**Problem**
Report the number of lines below in which the word "computer" occurs. Nothing else is needed.

**Available data**
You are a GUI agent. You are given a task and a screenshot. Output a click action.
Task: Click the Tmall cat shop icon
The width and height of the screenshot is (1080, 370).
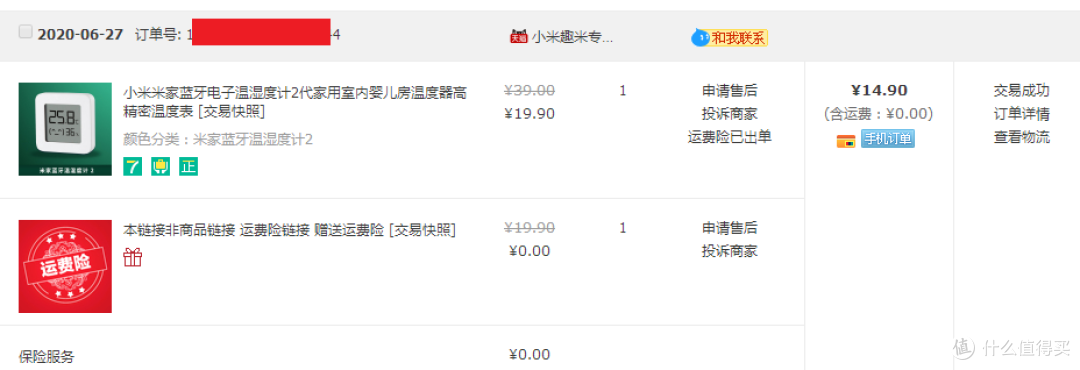click(x=518, y=37)
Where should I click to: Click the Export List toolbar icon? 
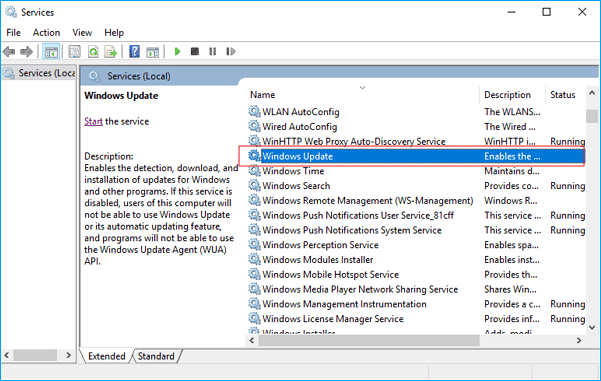coord(111,51)
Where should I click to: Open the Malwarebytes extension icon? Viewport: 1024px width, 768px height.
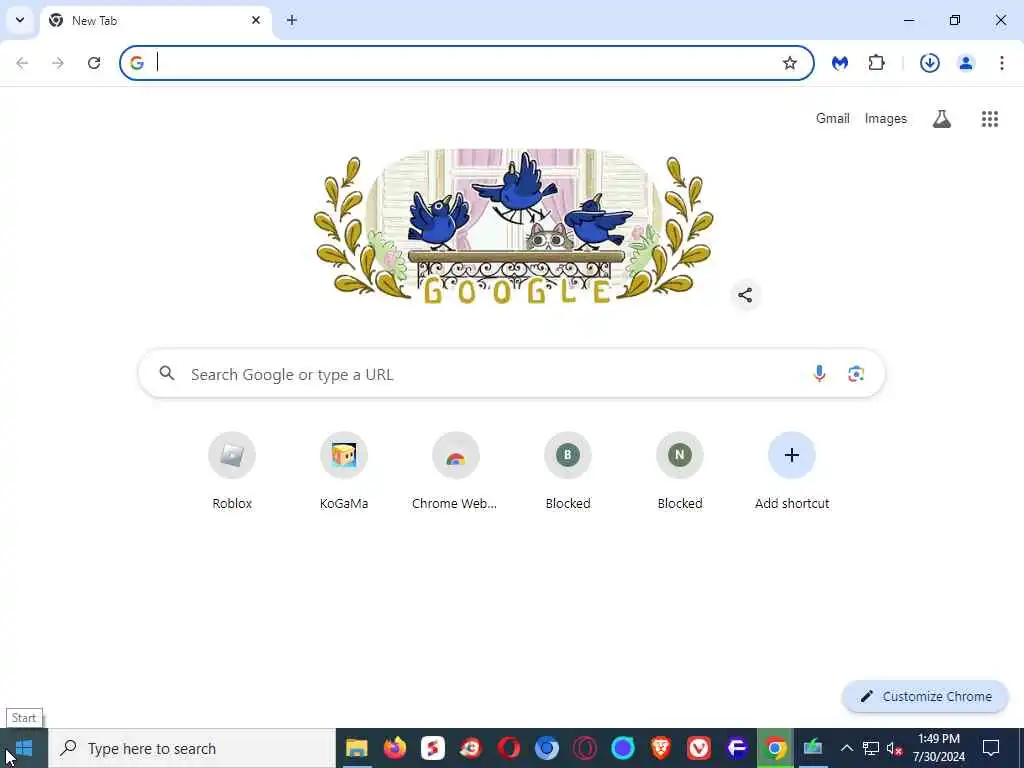(840, 63)
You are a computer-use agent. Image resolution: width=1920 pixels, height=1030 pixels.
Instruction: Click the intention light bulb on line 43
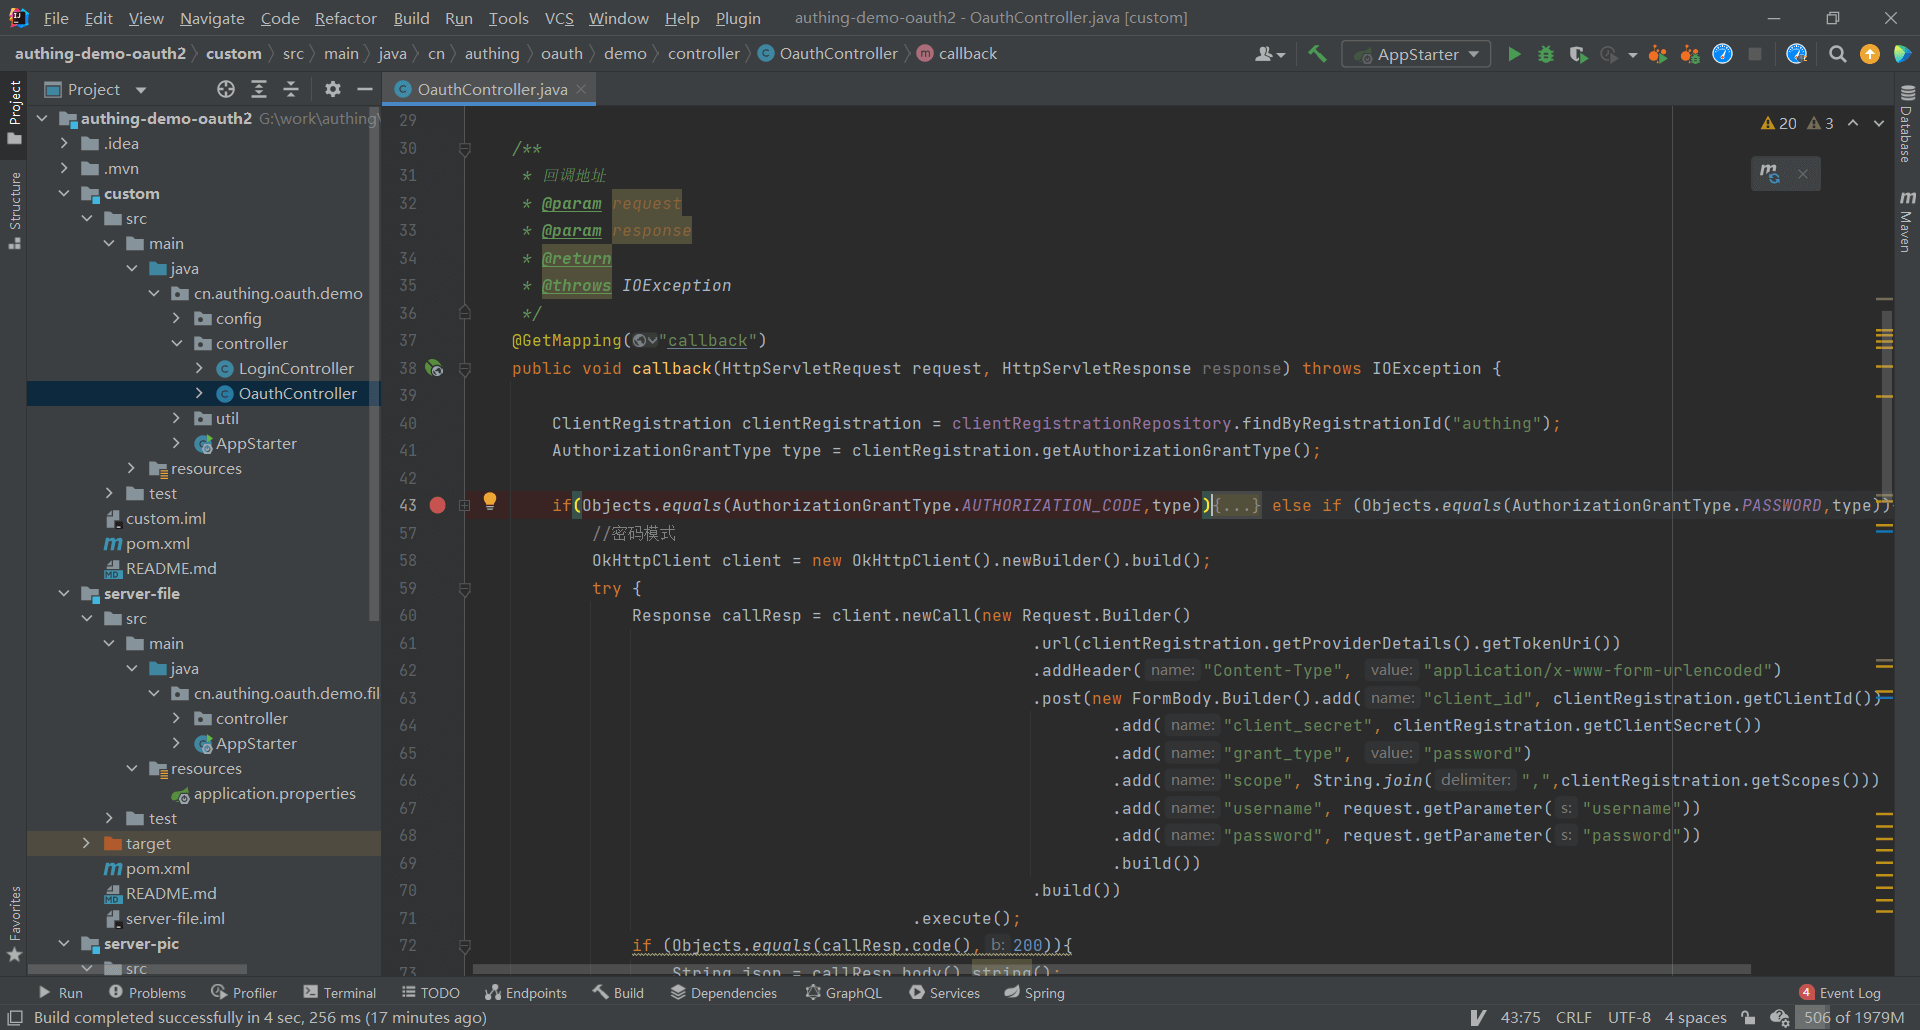point(490,501)
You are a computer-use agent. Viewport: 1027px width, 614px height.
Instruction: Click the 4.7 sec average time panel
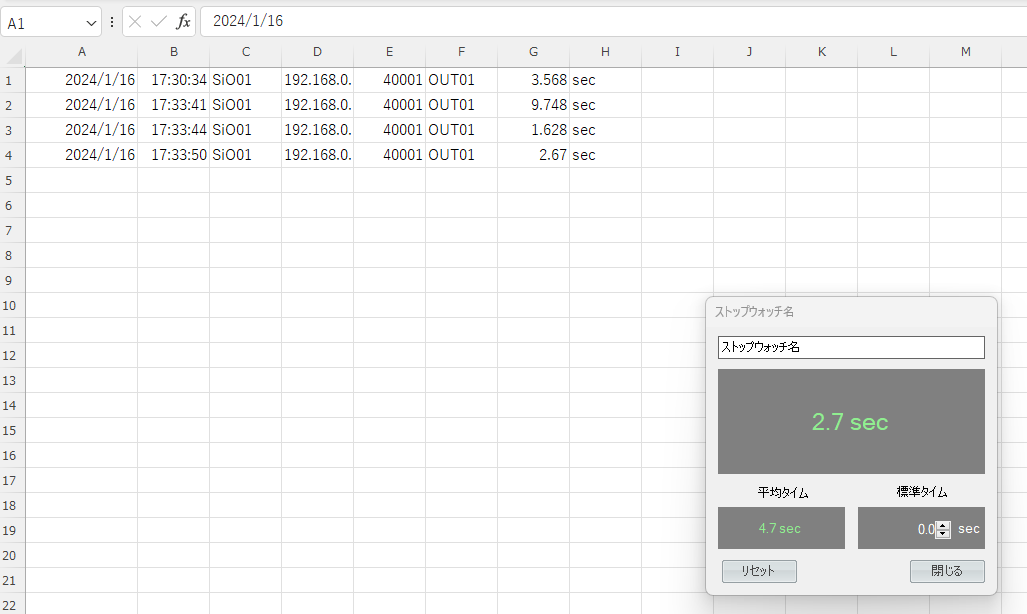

**Task result**
2